■ **Stored items**
::::

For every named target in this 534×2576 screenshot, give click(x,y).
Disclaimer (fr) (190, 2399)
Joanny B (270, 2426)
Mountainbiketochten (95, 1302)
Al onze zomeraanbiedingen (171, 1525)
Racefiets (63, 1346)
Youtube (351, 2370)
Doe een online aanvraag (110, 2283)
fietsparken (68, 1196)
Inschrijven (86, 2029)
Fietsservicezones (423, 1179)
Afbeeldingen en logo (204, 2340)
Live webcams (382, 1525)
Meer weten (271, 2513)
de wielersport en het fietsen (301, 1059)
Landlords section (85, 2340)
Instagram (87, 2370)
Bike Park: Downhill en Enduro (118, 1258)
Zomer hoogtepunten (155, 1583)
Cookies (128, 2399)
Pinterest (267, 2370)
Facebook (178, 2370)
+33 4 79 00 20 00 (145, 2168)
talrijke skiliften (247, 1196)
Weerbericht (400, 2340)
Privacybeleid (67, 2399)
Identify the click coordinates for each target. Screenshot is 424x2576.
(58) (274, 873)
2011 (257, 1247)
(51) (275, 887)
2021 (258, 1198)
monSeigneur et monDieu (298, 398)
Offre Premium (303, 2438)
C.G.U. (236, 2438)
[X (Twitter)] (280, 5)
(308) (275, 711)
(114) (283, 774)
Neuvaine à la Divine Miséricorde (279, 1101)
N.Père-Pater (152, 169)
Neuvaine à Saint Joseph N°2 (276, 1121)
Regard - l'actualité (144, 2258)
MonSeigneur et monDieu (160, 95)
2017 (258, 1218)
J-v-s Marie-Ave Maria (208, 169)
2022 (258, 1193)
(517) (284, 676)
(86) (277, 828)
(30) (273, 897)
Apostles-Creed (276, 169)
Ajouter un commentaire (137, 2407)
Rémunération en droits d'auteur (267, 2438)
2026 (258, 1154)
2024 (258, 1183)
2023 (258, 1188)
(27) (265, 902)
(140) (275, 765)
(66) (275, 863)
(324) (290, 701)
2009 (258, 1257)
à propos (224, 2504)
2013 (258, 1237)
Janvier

::::

■ **Required action**
What you return must be the entries, given again word for word.

■ **Response**
For every named target in this 534×2576 screenshot, give click(x,y).
Disclaimer (fr) (190, 2399)
Joanny B (270, 2426)
Mountainbiketochten (95, 1302)
Al onze zomeraanbiedingen (171, 1525)
Racefiets (63, 1346)
Youtube (351, 2370)
Doe een online aanvraag (110, 2283)
fietsparken (68, 1196)
Inschrijven (86, 2029)
Fietsservicezones (423, 1179)
Afbeeldingen en logo (204, 2340)
Live webcams (382, 1525)
Meer weten (271, 2513)
de wielersport en het fietsen (301, 1059)
Landlords section (85, 2340)
Instagram (87, 2370)
Bike Park: Downhill en Enduro (118, 1258)
Zomer hoogtepunten (155, 1583)
Cookies (128, 2399)
Pinterest (267, 2370)
Facebook (178, 2370)
+33 4 79 00 20 00 (145, 2168)
talrijke skiliften (247, 1196)
Weerbericht (400, 2340)
Privacybeleid (67, 2399)
Identify the click coordinates for each target. Screenshot is 424x2576.
(58) (274, 873)
2011 (257, 1247)
(51) (275, 887)
2021 (258, 1198)
monSeigneur et monDieu (298, 398)
Offre Premium (303, 2438)
C.G.U. (236, 2438)
[X (Twitter)] (280, 5)
(308) (275, 711)
(114) (283, 774)
Neuvaine à la Divine Miséricorde (279, 1101)
N.Père-Pater (152, 169)
Neuvaine à Saint Joseph N°2 (276, 1121)
Regard - l'actualité (144, 2258)
MonSeigneur et monDieu (160, 95)
2017 (258, 1218)
J-v-s Marie-Ave Maria (208, 169)
2022 (258, 1193)
(517) (284, 676)
(86) (277, 828)
(30) (273, 897)
Apostles-Creed (276, 169)
Ajouter un commentaire (137, 2407)
Rémunération en droits d'auteur (267, 2438)
2026 (258, 1154)
2024 (258, 1183)
2023 (258, 1188)
(27) (265, 902)
(140) (275, 765)
(66) (275, 863)
(324) (290, 701)
2009 (258, 1257)
à propos (224, 2504)
2013 (258, 1237)
Janvier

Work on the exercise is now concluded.